DiffusionRenderer: Neural Inverse and Forward Rendering
with Video Diffusion Models

https://research.nvidia.com/labs/toronto-ai/DiffusionRenderer/

DiffusionRenderer is a general-purpose method for both neural inverse and forward rendering. From input images or videos, it accurately estimates geometry and material buffers, and generates photorealistic images under specified lighting conditions, offering fundamental tools for image editing applications.

Understanding and modeling lighting effects are fundamental tasks in computer vision and graphics. Classic physically-based rendering (PBR) accurately simulates the light transport, but relies on precise scene representations—explicit 3D geometry, high-quality material properties, and lighting conditions—that are often impractical to obtain in real-world scenarios.
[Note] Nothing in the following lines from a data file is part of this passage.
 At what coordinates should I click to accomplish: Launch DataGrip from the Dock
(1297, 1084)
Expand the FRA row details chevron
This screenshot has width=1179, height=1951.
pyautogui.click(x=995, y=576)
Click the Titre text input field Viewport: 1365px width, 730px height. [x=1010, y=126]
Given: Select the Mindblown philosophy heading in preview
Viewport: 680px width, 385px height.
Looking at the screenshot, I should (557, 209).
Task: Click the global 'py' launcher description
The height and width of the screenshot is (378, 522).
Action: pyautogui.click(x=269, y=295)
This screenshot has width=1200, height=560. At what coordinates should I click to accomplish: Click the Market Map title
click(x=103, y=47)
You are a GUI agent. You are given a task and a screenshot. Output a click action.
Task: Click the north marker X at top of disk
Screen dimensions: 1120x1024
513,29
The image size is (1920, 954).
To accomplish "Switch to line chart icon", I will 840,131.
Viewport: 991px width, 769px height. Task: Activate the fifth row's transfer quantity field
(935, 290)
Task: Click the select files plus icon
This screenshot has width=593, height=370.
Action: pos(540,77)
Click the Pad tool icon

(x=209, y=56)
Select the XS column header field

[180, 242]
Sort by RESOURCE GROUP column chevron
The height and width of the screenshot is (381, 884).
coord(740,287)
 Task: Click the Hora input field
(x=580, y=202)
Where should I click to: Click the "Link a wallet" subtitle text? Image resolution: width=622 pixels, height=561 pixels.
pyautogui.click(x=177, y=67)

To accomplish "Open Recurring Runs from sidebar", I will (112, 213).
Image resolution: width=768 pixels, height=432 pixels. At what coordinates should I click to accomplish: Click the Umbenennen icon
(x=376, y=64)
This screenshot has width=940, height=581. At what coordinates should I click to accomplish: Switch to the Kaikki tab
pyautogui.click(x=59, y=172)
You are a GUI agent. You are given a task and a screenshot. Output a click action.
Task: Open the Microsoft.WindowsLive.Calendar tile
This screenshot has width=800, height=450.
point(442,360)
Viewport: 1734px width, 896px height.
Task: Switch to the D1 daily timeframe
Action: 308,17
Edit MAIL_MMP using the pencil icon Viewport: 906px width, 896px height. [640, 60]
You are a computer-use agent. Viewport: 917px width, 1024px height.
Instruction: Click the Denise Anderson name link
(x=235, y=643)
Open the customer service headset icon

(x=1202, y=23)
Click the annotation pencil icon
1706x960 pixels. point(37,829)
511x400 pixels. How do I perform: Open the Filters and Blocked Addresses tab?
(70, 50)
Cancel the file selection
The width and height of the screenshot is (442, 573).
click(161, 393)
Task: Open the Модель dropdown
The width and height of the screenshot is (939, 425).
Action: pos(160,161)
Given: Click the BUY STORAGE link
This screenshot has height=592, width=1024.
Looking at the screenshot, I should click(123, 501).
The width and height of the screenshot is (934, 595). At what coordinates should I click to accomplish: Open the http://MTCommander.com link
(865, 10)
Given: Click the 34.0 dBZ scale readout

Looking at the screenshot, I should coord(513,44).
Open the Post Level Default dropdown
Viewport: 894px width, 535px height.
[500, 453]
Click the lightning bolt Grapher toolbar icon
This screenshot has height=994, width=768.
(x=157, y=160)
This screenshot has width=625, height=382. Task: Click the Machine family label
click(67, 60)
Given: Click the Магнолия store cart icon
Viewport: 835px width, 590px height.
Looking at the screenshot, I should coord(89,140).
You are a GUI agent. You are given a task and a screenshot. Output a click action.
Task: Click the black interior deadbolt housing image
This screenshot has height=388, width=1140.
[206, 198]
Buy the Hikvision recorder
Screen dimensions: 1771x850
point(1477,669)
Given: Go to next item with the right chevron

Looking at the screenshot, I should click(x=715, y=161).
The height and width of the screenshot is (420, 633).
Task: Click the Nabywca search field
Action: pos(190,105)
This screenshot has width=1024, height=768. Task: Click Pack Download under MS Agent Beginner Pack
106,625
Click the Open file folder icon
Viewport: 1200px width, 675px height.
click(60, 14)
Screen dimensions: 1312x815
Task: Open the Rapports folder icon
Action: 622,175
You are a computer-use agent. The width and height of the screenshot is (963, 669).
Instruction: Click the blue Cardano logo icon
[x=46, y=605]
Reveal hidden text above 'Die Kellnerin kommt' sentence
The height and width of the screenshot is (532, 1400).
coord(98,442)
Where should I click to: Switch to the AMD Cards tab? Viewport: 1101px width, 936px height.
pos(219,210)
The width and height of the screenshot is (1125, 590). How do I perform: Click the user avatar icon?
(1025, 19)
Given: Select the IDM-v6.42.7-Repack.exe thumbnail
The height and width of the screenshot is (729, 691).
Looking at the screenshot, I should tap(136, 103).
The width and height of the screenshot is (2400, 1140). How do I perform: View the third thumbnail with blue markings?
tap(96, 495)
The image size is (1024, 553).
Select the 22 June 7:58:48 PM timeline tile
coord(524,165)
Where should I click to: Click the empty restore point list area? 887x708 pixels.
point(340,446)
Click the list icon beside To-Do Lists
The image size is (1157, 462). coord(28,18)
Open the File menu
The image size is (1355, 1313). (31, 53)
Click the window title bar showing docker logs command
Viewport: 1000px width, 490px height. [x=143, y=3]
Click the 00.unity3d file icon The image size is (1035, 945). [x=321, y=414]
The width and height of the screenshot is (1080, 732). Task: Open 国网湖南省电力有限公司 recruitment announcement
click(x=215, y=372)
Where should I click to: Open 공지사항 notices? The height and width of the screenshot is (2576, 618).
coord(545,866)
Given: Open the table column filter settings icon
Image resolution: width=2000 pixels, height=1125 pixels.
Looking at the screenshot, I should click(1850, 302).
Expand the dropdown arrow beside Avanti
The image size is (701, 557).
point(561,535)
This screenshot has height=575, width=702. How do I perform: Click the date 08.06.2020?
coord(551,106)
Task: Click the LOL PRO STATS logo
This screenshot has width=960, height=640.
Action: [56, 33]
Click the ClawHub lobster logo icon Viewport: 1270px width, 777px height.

Therefore, we introduce DiffusionRenderer, a neural approach that addresses the dual problem of inverse and forward rendering within a holistic framework. Leveraging powerful video diffusion model priors, the inverse rendering model accurately estimates G-buffers from real-world videos, providing an interface for image editing tasks, and training data for the rendering model. Conversely, our rendering model generates photorealistic images from G-buffers without explicit light transport simulation. Experiments demonstrate that DiffusionRenderer effectively approximates inverse and forwards rendering, consistently outperforming the state-of-the-art. Our model enables practical applications from a single video input—including relighting, material editing, and realistic object insertion.

https://research.nvidia.com/labs/toronto-ai/DiffusionRenderer/assets/method_overview.png

    Seems "two more papers down the line" to get this to convert stuff to SBS 180VR and upscale it to higher resolutions.

    doublevr This is AMAZING!
    Thank you so much for posting about this!
    I really hope this will be implemented somehow in favor of VR in the near future.